[Opening MATERIAL FOR THE TASK section]

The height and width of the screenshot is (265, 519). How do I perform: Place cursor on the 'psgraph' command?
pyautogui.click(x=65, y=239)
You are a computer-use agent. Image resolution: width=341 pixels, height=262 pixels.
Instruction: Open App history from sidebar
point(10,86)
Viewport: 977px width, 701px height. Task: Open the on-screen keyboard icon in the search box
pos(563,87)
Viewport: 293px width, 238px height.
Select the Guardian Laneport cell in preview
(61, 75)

[Closing MATERIAL FOR THE TASK section]
[Opening MATERIAL FOR THE TASK section]

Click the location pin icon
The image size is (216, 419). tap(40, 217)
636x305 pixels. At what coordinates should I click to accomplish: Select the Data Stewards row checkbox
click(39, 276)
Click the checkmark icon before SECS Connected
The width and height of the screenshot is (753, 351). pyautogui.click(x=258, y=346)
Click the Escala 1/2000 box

[Closing MATERIAL FOR THE TASK section]

=== WORK TO COMPLETE ===
Every line above from the line with "636x305 pixels. At" to the line with "Click the Escala 1/2000 box", both included, must be reproduced exactly, and no other line may appear.

=== THE ANSWER ===
636x305 pixels. At what coordinates should I click to accomplish: Select the Data Stewards row checkbox
click(39, 276)
Click the checkmark icon before SECS Connected
The width and height of the screenshot is (753, 351). pyautogui.click(x=258, y=346)
Click the Escala 1/2000 box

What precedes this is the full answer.